MAX: Modular’s Inference Framework

Alessio [00:11:14]: And it's the idea to build serving basically. I don't need to tell you how much better this is. I can just actually serve the models using our platform and then you can see how much faster it is. And then obviously you'll adopt it. Yeah.

Chris [00:11:27]: Well, so today you can download MAX, it's available for free. You can scale it to thousands of GPUs you want for free. I'll tell you some cool things about it. So it's not as good as something like VLLM because it's missing some features and it only supports NVIDIA and AMD hardware, for example. But by the way, the container is like a gigabyte. Wow. Right. Well, why is it a gigabyte? Well, it's a completely new stack. It doesn't need. You can use CUDA, you can run arbitrary PyTorch models. And if that's the case, then OK, you pull in some dependencies. But like if you're running the common LLMs and the Gen AI models that people really care about. Well, guess what? It's a completely native stack. It's super efficient. Doesn't have Python in the loop. And for eager mode op dispatch and stuff like this, because you don't have all that dependency, guess what? Your server starts up really fast. So if you care about horizontal auto scaling, that's actually pretty cool. If you care about reliability, it's pretty cool. They don't have all these weird things that are stacked in there. If you're wanting to do something slightly custom, guess what?
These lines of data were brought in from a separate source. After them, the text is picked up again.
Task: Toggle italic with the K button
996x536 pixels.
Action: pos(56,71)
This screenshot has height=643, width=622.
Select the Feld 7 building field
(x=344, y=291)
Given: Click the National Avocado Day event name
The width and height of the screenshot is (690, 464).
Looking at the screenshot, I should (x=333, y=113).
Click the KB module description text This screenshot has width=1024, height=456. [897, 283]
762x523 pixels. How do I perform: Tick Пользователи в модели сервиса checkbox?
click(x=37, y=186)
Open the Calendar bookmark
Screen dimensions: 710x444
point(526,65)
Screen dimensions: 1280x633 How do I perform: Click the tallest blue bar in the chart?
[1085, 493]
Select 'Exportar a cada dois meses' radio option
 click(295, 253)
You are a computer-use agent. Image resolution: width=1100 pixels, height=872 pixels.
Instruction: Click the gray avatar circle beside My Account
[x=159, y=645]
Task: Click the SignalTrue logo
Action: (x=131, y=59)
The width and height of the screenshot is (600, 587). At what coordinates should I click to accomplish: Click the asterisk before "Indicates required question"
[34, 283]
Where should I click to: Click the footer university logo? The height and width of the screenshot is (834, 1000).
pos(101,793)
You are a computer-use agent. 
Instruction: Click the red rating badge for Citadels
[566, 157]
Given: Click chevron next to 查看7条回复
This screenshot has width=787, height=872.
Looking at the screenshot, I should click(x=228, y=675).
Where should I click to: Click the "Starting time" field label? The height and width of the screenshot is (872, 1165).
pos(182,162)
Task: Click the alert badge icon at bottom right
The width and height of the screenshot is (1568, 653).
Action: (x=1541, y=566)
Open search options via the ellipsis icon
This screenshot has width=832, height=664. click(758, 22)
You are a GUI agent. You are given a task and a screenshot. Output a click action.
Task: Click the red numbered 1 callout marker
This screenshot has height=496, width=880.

You have full control over everything and stuff's all open source. And so you can go hack it. This thing's more open source than VLM because VLM depends on all these crazy binary CUDA kernels and stuff like this that are just opaque blobs from NVIDIA. Right. And so this is a very different world. And so I don't want everybody just like overnight drop VLM because I think it's a great project. Right. But but I think there's some interesting things here and there's specific reasons that it's interesting to certain people.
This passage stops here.